15.2.2016
PT
Jornal Oficial da União Europeia
C 59/2
Recurso interposto em 12 de novembro de 2015 por Lotte Co. Ltd do acórdão proferido pelo Tribunal Geral (Segunda Secção) em 15 de setembro de 2015 no processo T-483/12, Nestlé Unternehmungen Deutschland GmbH/Instituto de Harmonização do Mercado Interno (marcas, desenhos e modelos)
(Processo C-586/15 P)
(2016/C 059/02)
Língua do processo: alemão
Partes
Recorrente: Lotte Co. Ltd (representante: M. Knitter, Rechtsanwältin)
Outras partes no processo: Nestlé Unternehmungen Deutschland GmbH, Instituto de Harmonização do Mercado Interno (marcas, desenhos e modelos)
Pedidos da recorrente
A recorrente conclui pedindo que o Tribunal de Justiça se digne:
—
Anular o acórdão do Tribunal Geral (Segunda Secção), de 15 de setembro de 2015 (T-483/12), e negar provimento ao recurso interposto da decisão da Quarta Câmara de Recurso do Instituto de Harmonização do Mercado Interno, de 3 de setembro de 2012, no processo R 2103/2010-4;
—
A título subsidiário, anular o acórdão recorrido do Tribunal Geral e remeter a este o processo;
—
Condenar a recorrente nas despesas no Tribunal Geral (Nestlé Unternehmungen Deutschland GmbH).

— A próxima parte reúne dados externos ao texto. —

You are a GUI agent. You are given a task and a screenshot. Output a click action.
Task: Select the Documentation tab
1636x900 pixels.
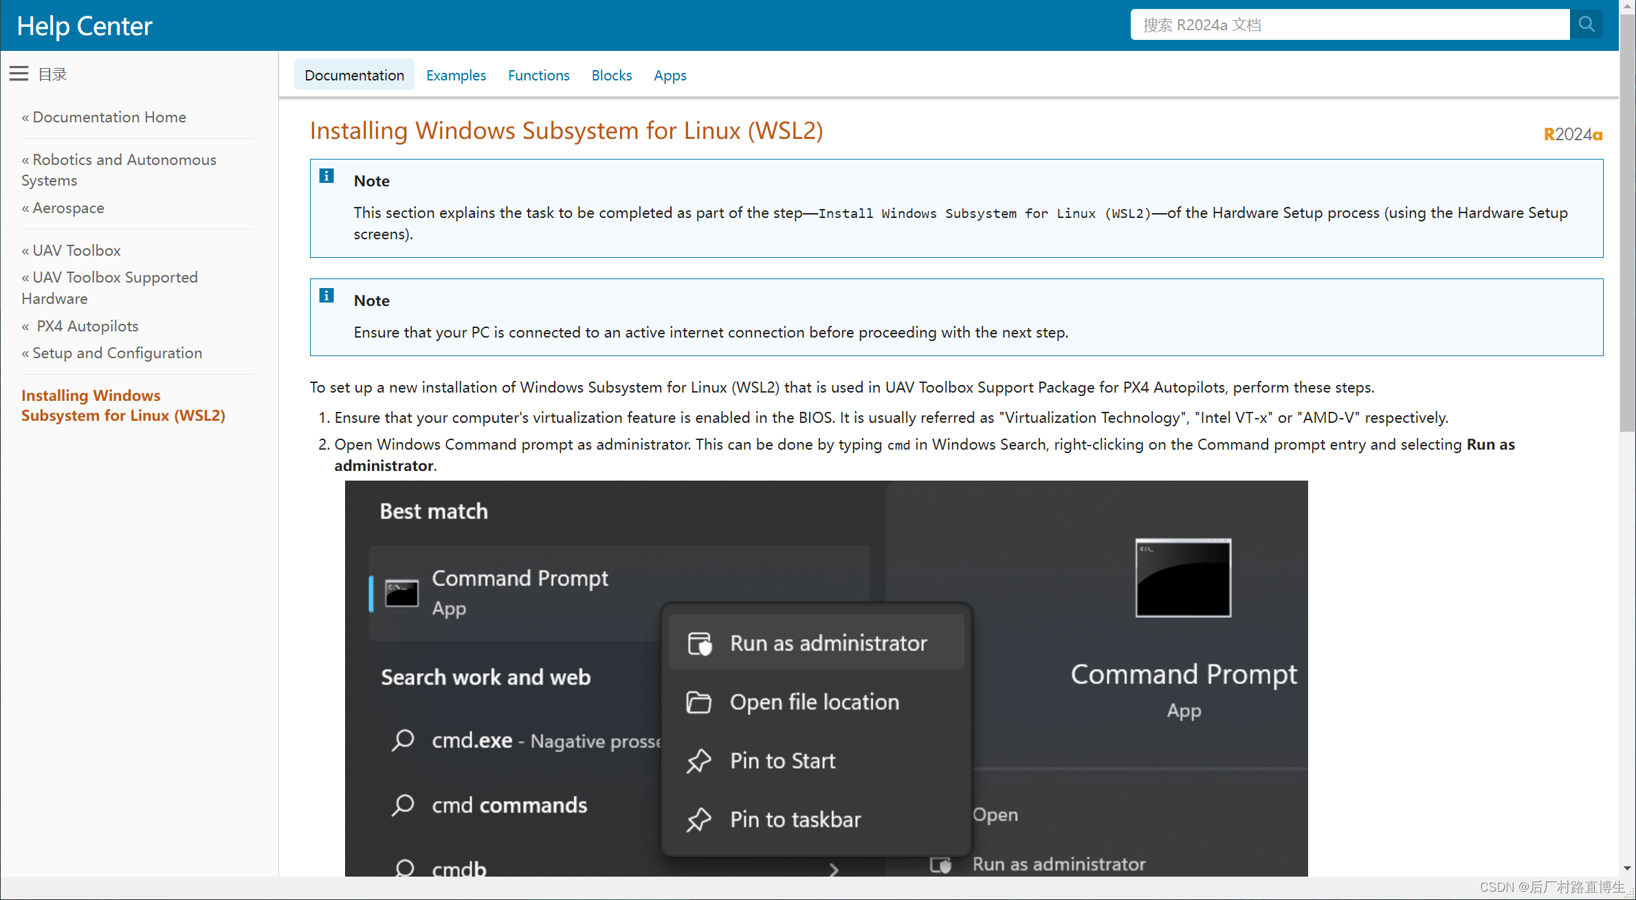click(x=354, y=75)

Fundamentos e principais argumentos
A recorrente no recurso da decisão do Tribunal Geral (a seguir apenas «recorrente») alega uma violação do artigo 15.o, n.o 1, alínea a), do Regulamento (CE) n.o 207/2009 do Conselho, de 26 de fevereiro de 2009, sobre a marca comunitária (a seguir «regulamento sobre a marca comunitária»). Concretamente, invoca três erros de direito:
1.
A recorrente alega que o Tribunal Geral aplicou critérios errados aquando da apreciação de uma divergência admissível no âmbito da utilização concreta da marca objeto de oposição nos termos do artigo 15.o, n.o 1, alínea a), do regulamento sobre a marca comunitária. A este respeito, a recorrente refere que o Tribunal Geral determinou de forma juridicamente errada os elementos distintivos da marca invocada na oposição recorrendo aos critérios utilizados para a determinação do risco de confusão. A questão de certos elementos numa marca serem marcantes ou dominantes, o que é determinante quando se pretende apurar o riso de confusão, não pode ser tida em conta da mesma forma quando se avalia a admissibilidade de uma utilização divergente. Neste âmbito, não se trata de apurar um risco de confusão. Pelo contrário, é importante a questão de saber se a forma utilizada só difere um pouco da marca registada, podendo os dois sinais ser considerados globalmente equivalentes.
2.
Além disso, segundo a recorrente, o Tribunal Geral não teve em conta todas as circunstâncias pertinentes para a determinação dos elementos distintivos da marca objeto da oposição. No entender da recorrente, o Tribunal Geral cometeu um erro de direito ao retomar os critérios da Câmara de Recurso sem analisar ele próprio os vários elementos diferentes que compõem a marca complexa objeto da oposição.
3.
No entender da recorrente, existem contradições e erros de lógica na fundamentação do Tribunal Geral no que respeita à determinação da forma de utilização. É verdade que o Tribunal Geral indicou que o sinal utilizado só pode diferir da forma sob a qual foi registado «em poucos elementos» e que o sinal utilizado e a marca registada devem ser considerados «globalmente equivalentes», para que se possa confirmar a existência de uma utilização útil. Segundo a recorrente, o Tribunal Geral incorreu em contradições e erros de lógica ao aplicar esses critérios de apreciação. Além disso, o Tribunal Geral procedeu a um exame rígido para saber se a forma sob a qual a marca é utilizada comporta os três elementos que considera distintivos. Com base nestes critérios, o Tribunal Geral considerou que a marca foi objeto de uma utilização útil e não teve em conta a este respeito que vários novos elementos foram adicionados à forma sob a qual a marca é utilizada, o que impede, segundo a recorrente, que o sinal utilizado e a marca registada possam ser considerados «globalmente equivalentes».